_Task details:_
Word for word, set down the full listing below.
[Start of Attachment]
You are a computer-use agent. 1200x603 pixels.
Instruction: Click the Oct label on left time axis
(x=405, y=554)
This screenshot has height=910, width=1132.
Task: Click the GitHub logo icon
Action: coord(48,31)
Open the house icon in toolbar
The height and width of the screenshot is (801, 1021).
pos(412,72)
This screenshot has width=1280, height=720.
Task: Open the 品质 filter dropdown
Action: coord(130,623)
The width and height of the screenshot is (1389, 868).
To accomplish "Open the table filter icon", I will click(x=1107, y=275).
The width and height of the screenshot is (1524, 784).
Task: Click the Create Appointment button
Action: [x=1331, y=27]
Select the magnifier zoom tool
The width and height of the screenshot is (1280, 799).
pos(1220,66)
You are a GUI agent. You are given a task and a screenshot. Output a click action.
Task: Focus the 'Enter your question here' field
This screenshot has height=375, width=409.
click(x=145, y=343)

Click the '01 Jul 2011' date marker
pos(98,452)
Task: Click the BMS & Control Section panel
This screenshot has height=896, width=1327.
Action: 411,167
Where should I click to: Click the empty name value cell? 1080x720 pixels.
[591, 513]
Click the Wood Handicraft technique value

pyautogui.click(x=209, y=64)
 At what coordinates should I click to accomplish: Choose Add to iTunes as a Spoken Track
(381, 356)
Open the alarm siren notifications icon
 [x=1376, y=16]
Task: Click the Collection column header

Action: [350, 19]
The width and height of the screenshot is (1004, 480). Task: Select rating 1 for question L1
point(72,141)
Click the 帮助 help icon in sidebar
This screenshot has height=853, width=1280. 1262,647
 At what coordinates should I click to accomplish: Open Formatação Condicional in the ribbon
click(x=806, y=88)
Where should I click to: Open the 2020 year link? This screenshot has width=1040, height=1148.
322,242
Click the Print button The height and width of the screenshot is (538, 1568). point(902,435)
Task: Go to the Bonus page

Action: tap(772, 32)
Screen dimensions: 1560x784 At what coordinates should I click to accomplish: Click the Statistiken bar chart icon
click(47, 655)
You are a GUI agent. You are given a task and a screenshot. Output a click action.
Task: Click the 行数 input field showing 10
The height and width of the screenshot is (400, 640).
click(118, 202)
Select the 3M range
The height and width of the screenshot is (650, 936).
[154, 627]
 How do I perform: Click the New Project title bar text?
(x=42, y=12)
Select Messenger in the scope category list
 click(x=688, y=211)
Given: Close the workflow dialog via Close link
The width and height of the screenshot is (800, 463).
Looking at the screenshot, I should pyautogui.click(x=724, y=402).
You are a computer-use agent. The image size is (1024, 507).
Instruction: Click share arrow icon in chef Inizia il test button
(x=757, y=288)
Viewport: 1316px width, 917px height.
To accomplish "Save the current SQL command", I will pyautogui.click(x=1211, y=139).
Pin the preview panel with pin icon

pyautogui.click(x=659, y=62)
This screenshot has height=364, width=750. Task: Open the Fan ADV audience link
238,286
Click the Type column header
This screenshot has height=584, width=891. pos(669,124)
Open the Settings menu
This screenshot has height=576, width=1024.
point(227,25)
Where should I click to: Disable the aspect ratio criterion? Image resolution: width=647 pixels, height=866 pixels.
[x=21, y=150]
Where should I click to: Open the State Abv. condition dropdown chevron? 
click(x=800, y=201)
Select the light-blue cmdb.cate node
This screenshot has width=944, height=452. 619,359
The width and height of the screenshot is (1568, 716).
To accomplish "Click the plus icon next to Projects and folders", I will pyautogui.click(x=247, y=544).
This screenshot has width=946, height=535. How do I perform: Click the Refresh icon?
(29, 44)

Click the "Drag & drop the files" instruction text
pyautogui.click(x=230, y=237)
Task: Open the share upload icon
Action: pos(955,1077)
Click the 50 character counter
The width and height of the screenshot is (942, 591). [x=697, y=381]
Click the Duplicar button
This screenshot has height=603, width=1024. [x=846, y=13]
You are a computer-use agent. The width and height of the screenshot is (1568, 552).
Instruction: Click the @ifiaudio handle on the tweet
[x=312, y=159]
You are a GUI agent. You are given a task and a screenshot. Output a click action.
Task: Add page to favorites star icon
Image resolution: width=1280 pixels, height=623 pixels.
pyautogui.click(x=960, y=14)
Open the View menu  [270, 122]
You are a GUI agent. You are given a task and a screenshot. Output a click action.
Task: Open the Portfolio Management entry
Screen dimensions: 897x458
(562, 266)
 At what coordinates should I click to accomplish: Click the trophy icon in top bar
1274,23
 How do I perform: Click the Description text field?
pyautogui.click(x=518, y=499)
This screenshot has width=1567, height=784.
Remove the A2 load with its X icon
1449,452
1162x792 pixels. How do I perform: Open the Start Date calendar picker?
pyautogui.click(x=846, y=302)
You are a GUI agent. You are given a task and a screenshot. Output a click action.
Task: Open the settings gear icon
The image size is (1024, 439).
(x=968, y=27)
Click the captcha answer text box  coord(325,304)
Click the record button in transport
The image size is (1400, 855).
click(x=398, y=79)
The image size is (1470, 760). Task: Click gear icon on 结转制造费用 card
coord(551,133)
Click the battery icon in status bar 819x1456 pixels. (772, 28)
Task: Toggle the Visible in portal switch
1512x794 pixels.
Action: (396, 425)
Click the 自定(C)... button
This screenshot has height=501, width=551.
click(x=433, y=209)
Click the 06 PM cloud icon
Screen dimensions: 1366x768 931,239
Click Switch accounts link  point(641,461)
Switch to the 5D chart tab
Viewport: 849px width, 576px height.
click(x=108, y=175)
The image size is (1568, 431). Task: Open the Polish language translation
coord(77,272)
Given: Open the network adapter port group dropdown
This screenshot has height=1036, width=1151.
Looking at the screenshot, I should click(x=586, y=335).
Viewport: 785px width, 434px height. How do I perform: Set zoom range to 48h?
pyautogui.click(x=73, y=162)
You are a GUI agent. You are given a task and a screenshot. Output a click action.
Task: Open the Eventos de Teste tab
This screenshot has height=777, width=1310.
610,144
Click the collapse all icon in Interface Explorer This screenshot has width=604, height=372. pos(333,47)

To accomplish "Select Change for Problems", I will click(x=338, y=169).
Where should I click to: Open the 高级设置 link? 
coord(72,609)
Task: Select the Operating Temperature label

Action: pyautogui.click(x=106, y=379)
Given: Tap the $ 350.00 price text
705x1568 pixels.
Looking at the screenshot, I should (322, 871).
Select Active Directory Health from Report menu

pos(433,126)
[End of Attachment]
_Your response:_
You are a computer-use agent. 1200x603 pixels.
Instruction: Click the Oct label on left time axis
(x=405, y=554)
This screenshot has height=910, width=1132.
Task: Click the GitHub logo icon
Action: coord(48,31)
Open the house icon in toolbar
The height and width of the screenshot is (801, 1021).
pos(412,72)
This screenshot has width=1280, height=720.
Task: Open the 品质 filter dropdown
Action: coord(130,623)
The width and height of the screenshot is (1389, 868).
To accomplish "Open the table filter icon", I will click(x=1107, y=275).
The width and height of the screenshot is (1524, 784).
Task: Click the Create Appointment button
Action: [x=1331, y=27]
Select the magnifier zoom tool
The width and height of the screenshot is (1280, 799).
pos(1220,66)
You are a GUI agent. You are given a task and a screenshot. Output a click action.
Task: Focus the 'Enter your question here' field
This screenshot has height=375, width=409.
click(x=145, y=343)

Click the '01 Jul 2011' date marker
pos(98,452)
Task: Click the BMS & Control Section panel
This screenshot has height=896, width=1327.
Action: 411,167
Where should I click to: Click the empty name value cell? 1080x720 pixels.
[591, 513]
Click the Wood Handicraft technique value

pyautogui.click(x=209, y=64)
 At what coordinates should I click to accomplish: Choose Add to iTunes as a Spoken Track
(381, 356)
Open the alarm siren notifications icon
 [x=1376, y=16]
Task: Click the Collection column header

Action: [350, 19]
The width and height of the screenshot is (1004, 480). Task: Select rating 1 for question L1
point(72,141)
Click the 帮助 help icon in sidebar
This screenshot has height=853, width=1280. 1262,647
 At what coordinates should I click to accomplish: Open Formatação Condicional in the ribbon
click(x=806, y=88)
Where should I click to: Open the 2020 year link? This screenshot has width=1040, height=1148.
322,242
Click the Print button The height and width of the screenshot is (538, 1568). point(902,435)
Task: Go to the Bonus page

Action: tap(772, 32)
Screen dimensions: 1560x784 At what coordinates should I click to accomplish: Click the Statistiken bar chart icon
click(47, 655)
You are a GUI agent. You are given a task and a screenshot. Output a click action.
Task: Click the 行数 input field showing 10
The height and width of the screenshot is (400, 640).
click(118, 202)
Select the 3M range
The height and width of the screenshot is (650, 936).
[154, 627]
 How do I perform: Click the New Project title bar text?
(x=42, y=12)
Select Messenger in the scope category list
 click(x=688, y=211)
Given: Close the workflow dialog via Close link
The width and height of the screenshot is (800, 463).
Looking at the screenshot, I should pyautogui.click(x=724, y=402).
You are a computer-use agent. The image size is (1024, 507).
Instruction: Click share arrow icon in chef Inizia il test button
(x=757, y=288)
Viewport: 1316px width, 917px height.
To accomplish "Save the current SQL command", I will pyautogui.click(x=1211, y=139).
Pin the preview panel with pin icon

pyautogui.click(x=659, y=62)
This screenshot has height=364, width=750. Task: Open the Fan ADV audience link
238,286
Click the Type column header
This screenshot has height=584, width=891. pos(669,124)
Open the Settings menu
This screenshot has height=576, width=1024.
point(227,25)
Where should I click to: Disable the aspect ratio criterion? Image resolution: width=647 pixels, height=866 pixels.
[x=21, y=150]
Where should I click to: Open the State Abv. condition dropdown chevron? 
click(x=800, y=201)
Select the light-blue cmdb.cate node
This screenshot has width=944, height=452. 619,359
The width and height of the screenshot is (1568, 716).
To accomplish "Click the plus icon next to Projects and folders", I will pyautogui.click(x=247, y=544).
This screenshot has width=946, height=535. How do I perform: Click the Refresh icon?
(29, 44)

Click the "Drag & drop the files" instruction text
pyautogui.click(x=230, y=237)
Task: Open the share upload icon
Action: pos(955,1077)
Click the 50 character counter
The width and height of the screenshot is (942, 591). [x=697, y=381]
Click the Duplicar button
This screenshot has height=603, width=1024. [x=846, y=13]
You are a computer-use agent. The width and height of the screenshot is (1568, 552).
Instruction: Click the @ifiaudio handle on the tweet
[x=312, y=159]
You are a GUI agent. You are given a task and a screenshot. Output a click action.
Task: Add page to favorites star icon
Image resolution: width=1280 pixels, height=623 pixels.
pyautogui.click(x=960, y=14)
Open the View menu  [270, 122]
You are a GUI agent. You are given a task and a screenshot. Output a click action.
Task: Open the Portfolio Management entry
Screen dimensions: 897x458
(562, 266)
 At what coordinates should I click to accomplish: Click the trophy icon in top bar
1274,23
 How do I perform: Click the Description text field?
pyautogui.click(x=518, y=499)
This screenshot has width=1567, height=784.
Remove the A2 load with its X icon
1449,452
1162x792 pixels. How do I perform: Open the Start Date calendar picker?
pyautogui.click(x=846, y=302)
You are a GUI agent. You are given a task and a screenshot. Output a click action.
Task: Open the settings gear icon
The image size is (1024, 439).
(x=968, y=27)
Click the captcha answer text box  coord(325,304)
Click the record button in transport
The image size is (1400, 855).
click(x=398, y=79)
The image size is (1470, 760). Task: Click gear icon on 结转制造费用 card
coord(551,133)
Click the battery icon in status bar 819x1456 pixels. (772, 28)
Task: Toggle the Visible in portal switch
1512x794 pixels.
Action: (396, 425)
Click the 自定(C)... button
This screenshot has height=501, width=551.
click(x=433, y=209)
Click the 06 PM cloud icon
Screen dimensions: 1366x768 931,239
Click Switch accounts link  point(641,461)
Switch to the 5D chart tab
Viewport: 849px width, 576px height.
click(x=108, y=175)
The image size is (1568, 431). Task: Open the Polish language translation
coord(77,272)
Given: Open the network adapter port group dropdown
This screenshot has height=1036, width=1151.
Looking at the screenshot, I should click(x=586, y=335).
Viewport: 785px width, 434px height. How do I perform: Set zoom range to 48h?
pyautogui.click(x=73, y=162)
You are a GUI agent. You are given a task and a screenshot. Output a click action.
Task: Open the Eventos de Teste tab
This screenshot has height=777, width=1310.
610,144
Click the collapse all icon in Interface Explorer This screenshot has width=604, height=372. pos(333,47)

To accomplish "Select Change for Problems", I will click(x=338, y=169).
Where should I click to: Open the 高级设置 link? 
coord(72,609)
Task: Select the Operating Temperature label

Action: pyautogui.click(x=106, y=379)
Given: Tap the $ 350.00 price text
705x1568 pixels.
Looking at the screenshot, I should (322, 871).
Select Active Directory Health from Report menu

pos(433,126)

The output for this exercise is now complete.